▶ [Your task] Would you please retype, exactly, the lines of the listing below between the line with "Given: Click the 65% Site Setup progress bar" and the line with "1920x1387 pixels.", inclusive?

▶ [Material shown]
────────────────────────────────────────

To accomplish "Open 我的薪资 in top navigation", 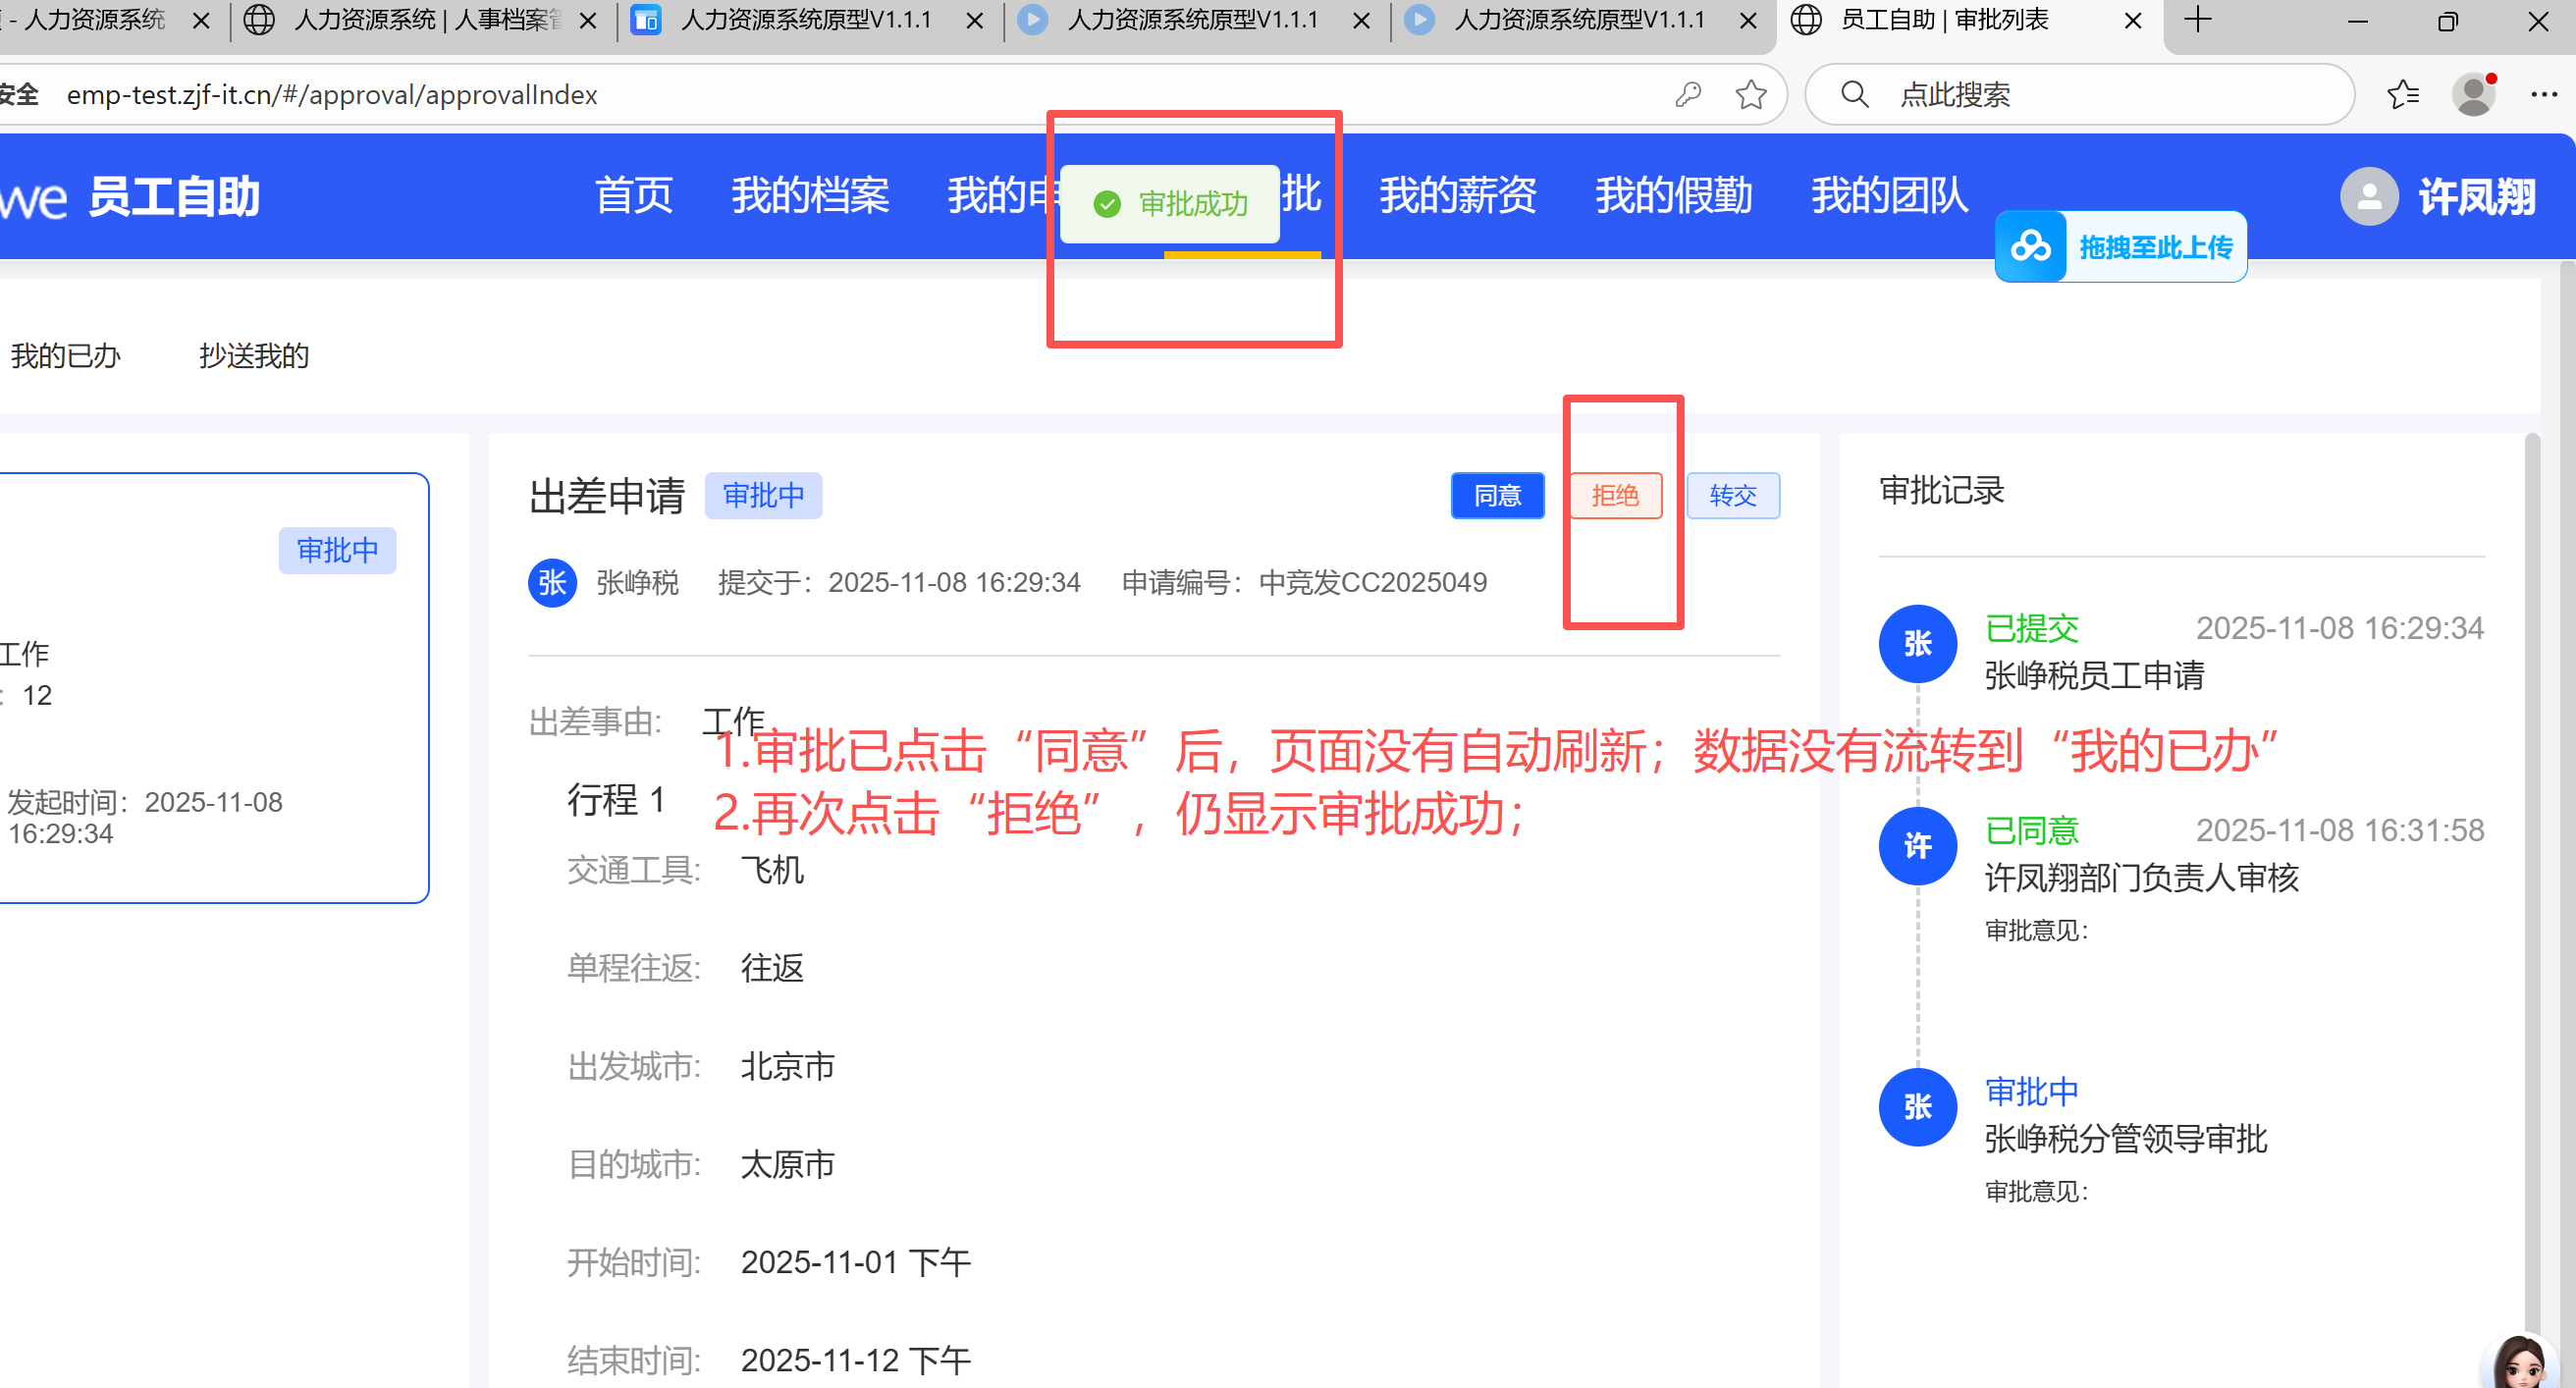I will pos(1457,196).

────────────────────────────────────────

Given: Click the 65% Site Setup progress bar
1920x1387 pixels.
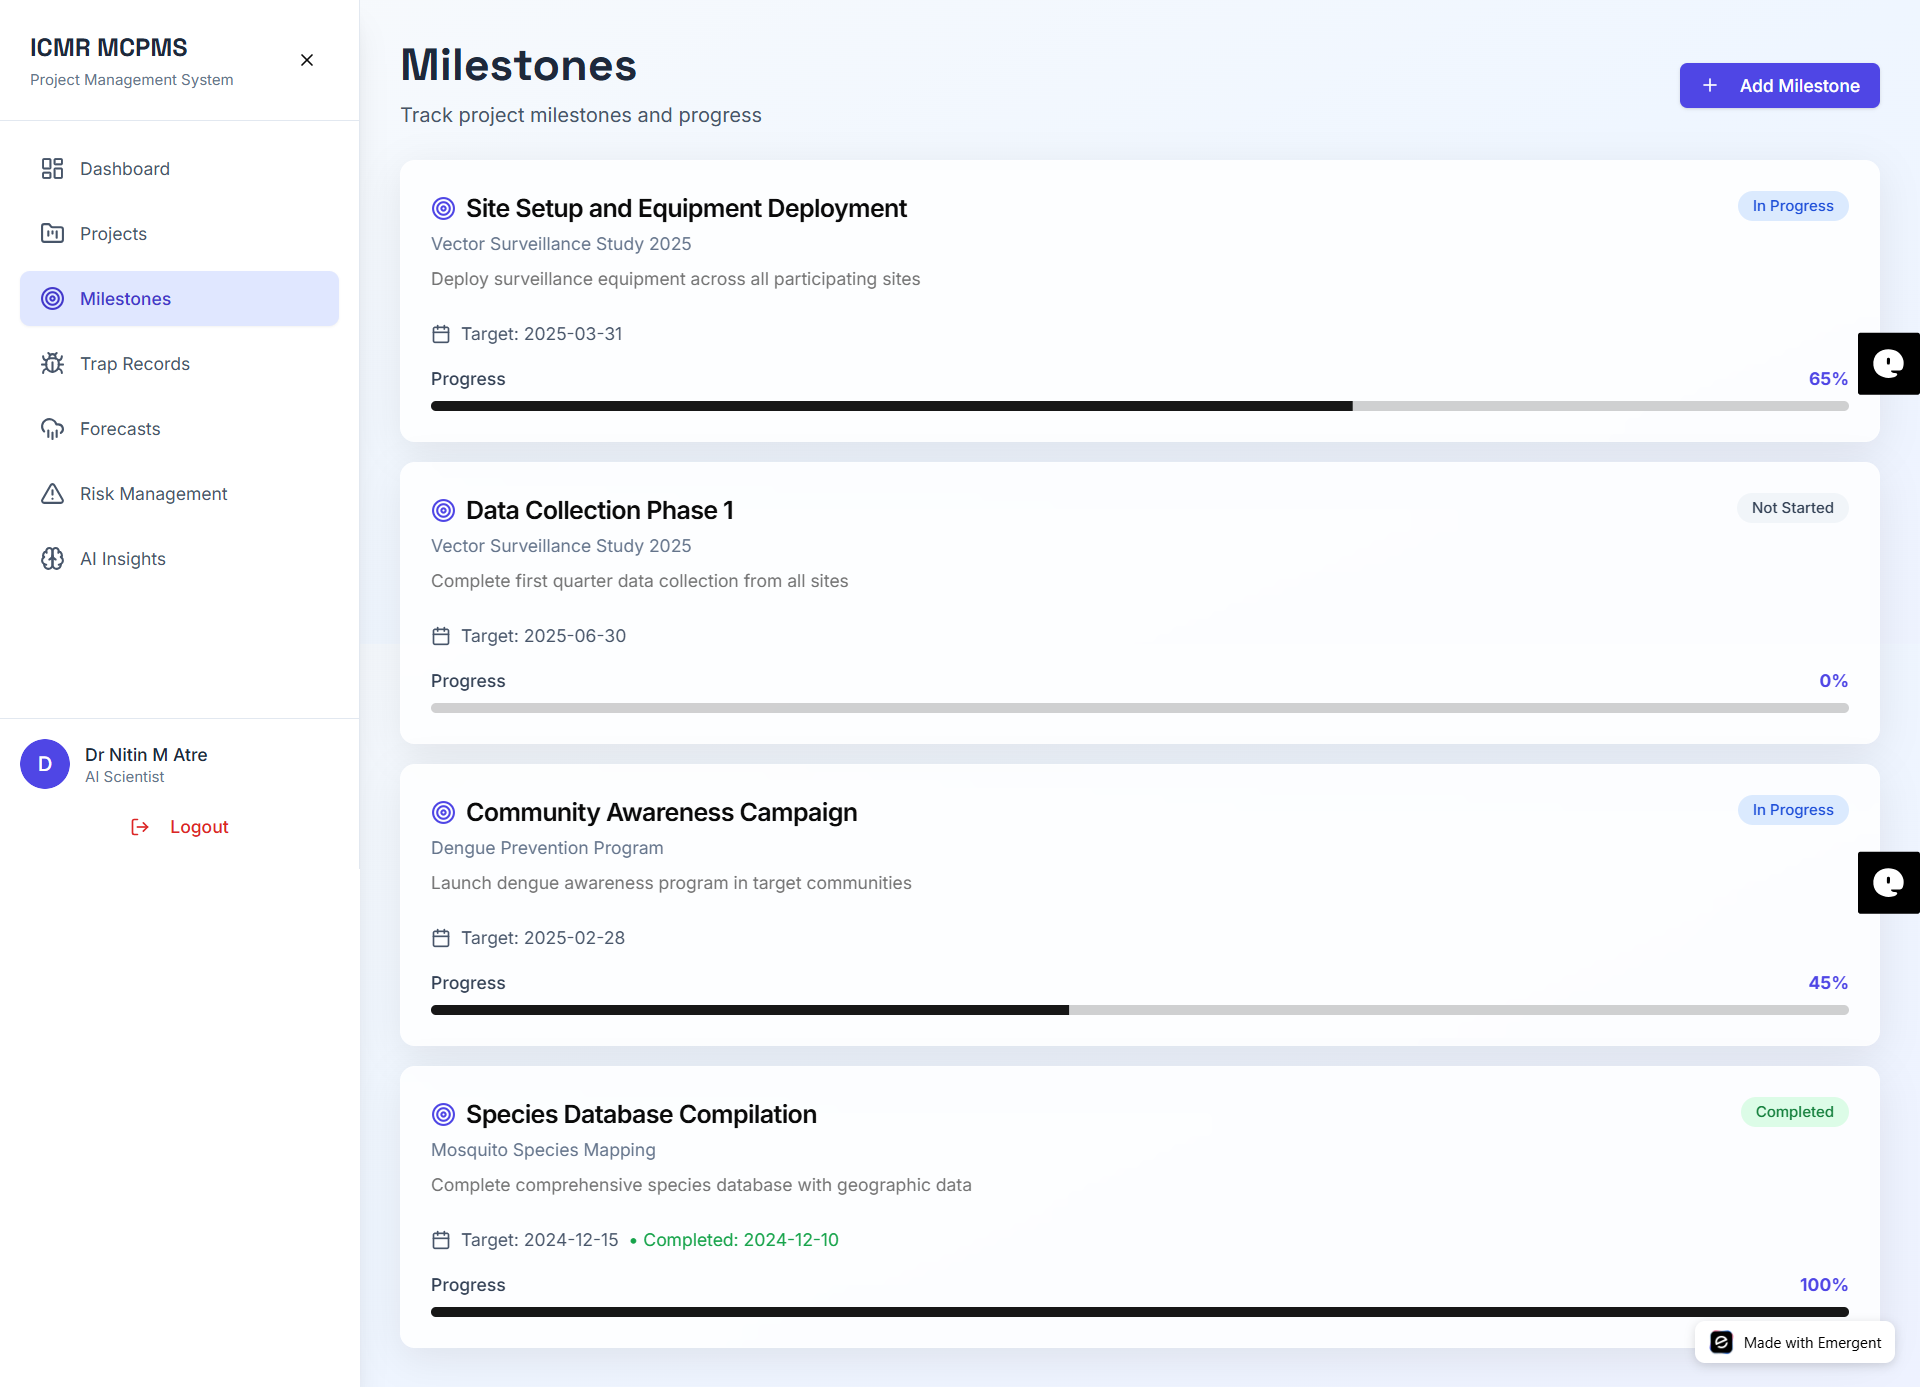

────────────────────────────────────────

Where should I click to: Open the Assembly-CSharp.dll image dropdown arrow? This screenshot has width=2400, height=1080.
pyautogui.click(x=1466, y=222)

────────────────────────────────────────

▶ [Written solution]
Given: Click the 65% Site Setup progress bar
1920x1387 pixels.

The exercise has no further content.